* YOUR ASSIGNMENT:
Copy all lines below that use the word "agent".

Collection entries
▬▬▬▬▬▬▬▬▬▬

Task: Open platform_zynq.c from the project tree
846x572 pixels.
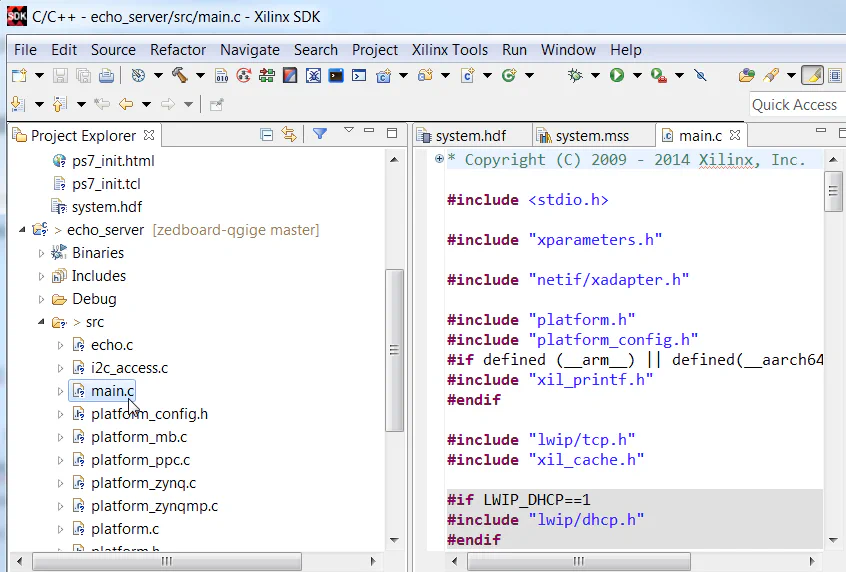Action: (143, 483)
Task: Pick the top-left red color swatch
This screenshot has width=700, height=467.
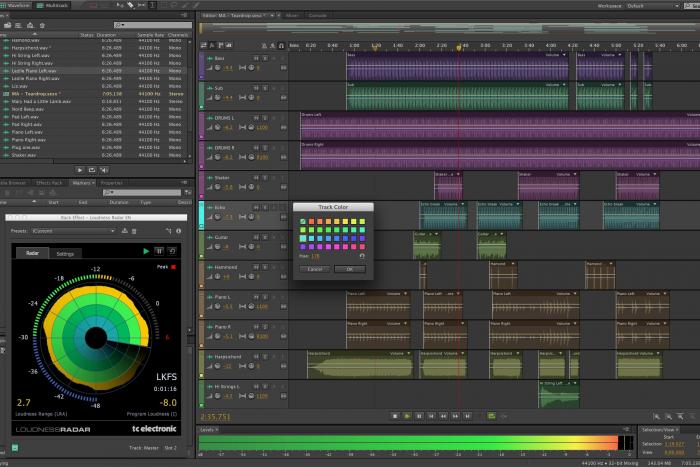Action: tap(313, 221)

▬▬▬▬▬▬▬▬▬▬

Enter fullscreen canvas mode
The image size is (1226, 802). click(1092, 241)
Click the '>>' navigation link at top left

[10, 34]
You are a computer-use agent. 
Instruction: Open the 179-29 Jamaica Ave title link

▬▬▬▬▬▬▬▬▬▬

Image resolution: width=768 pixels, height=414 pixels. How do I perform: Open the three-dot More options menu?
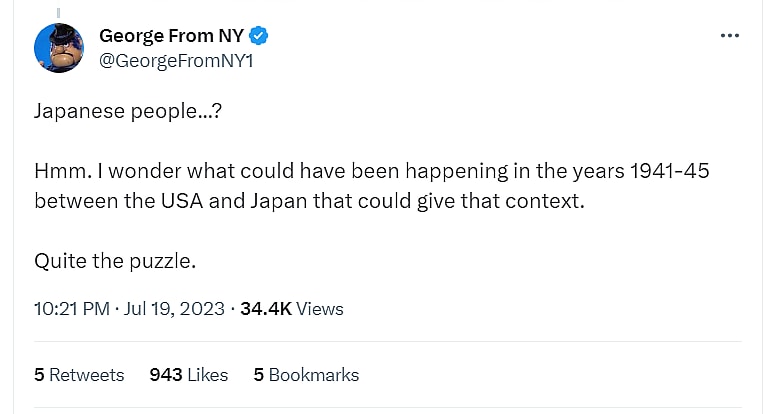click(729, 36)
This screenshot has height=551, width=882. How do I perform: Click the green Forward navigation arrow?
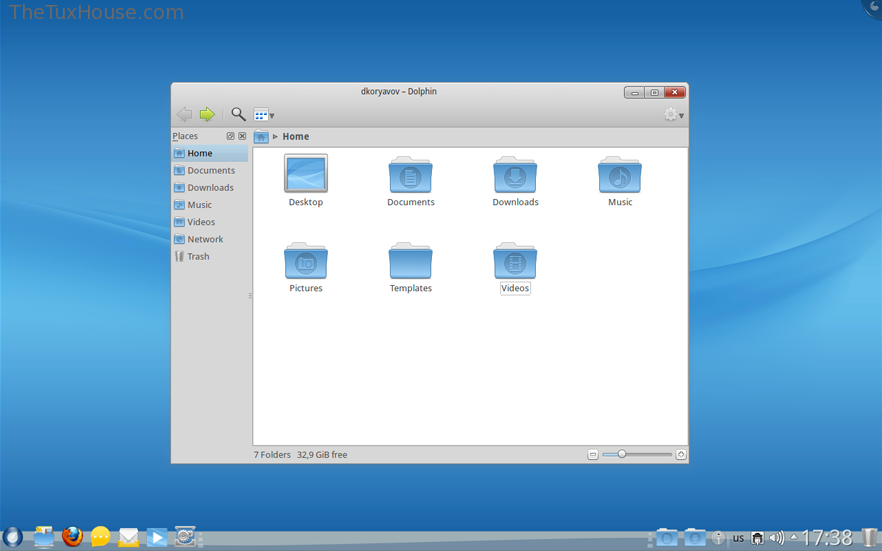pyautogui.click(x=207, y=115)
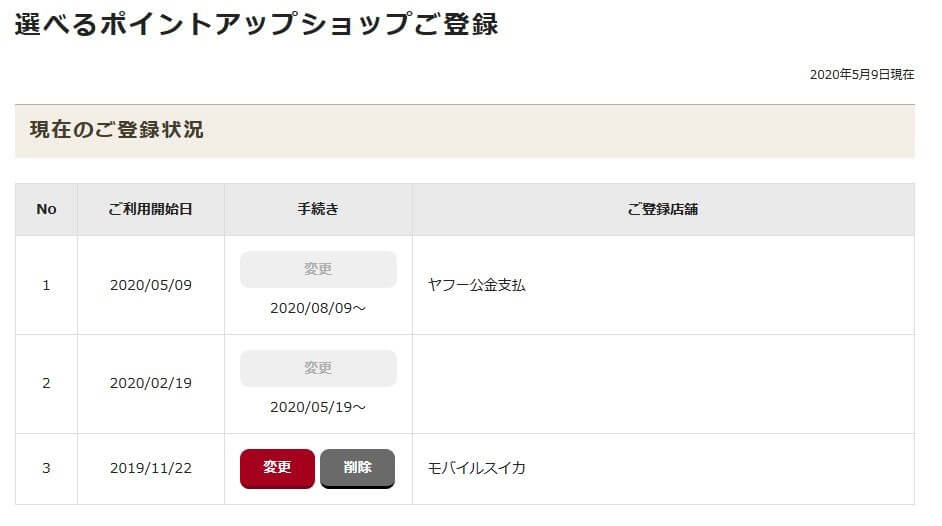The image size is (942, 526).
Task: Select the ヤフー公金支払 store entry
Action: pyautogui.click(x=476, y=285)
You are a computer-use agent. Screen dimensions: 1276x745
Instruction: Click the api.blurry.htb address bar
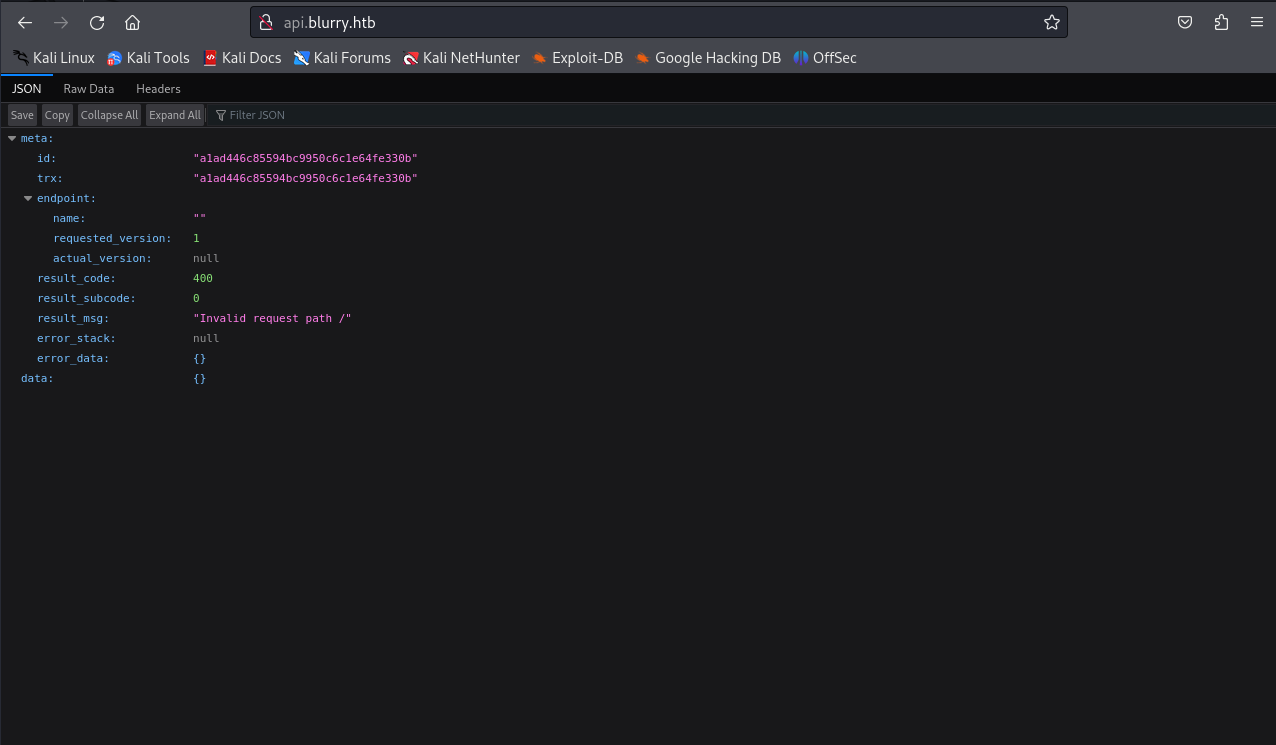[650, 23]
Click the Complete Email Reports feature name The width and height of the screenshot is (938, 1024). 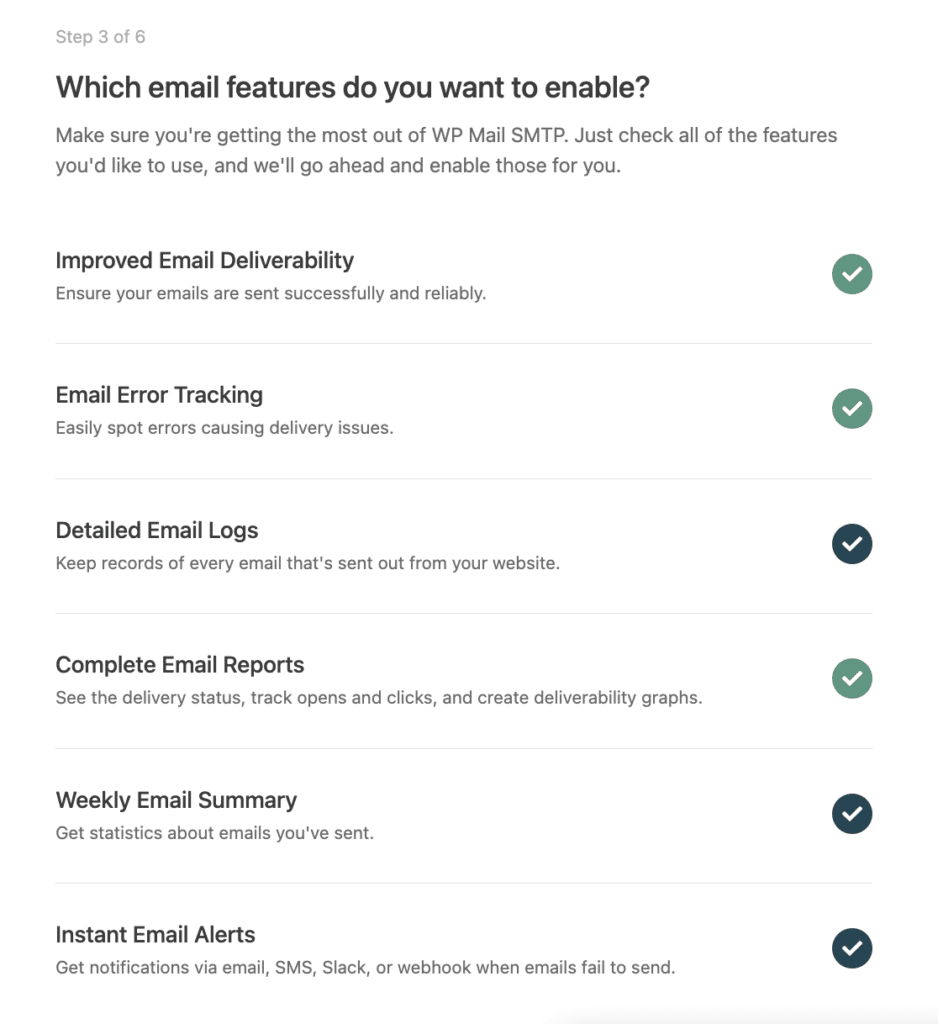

▬▬▬▬▬▬▬▬▬▬

* REPLY TO THE EXERCISE:
You are a computer-use agent. 
You are a computer-use agent. Screen dimensions: 1276x745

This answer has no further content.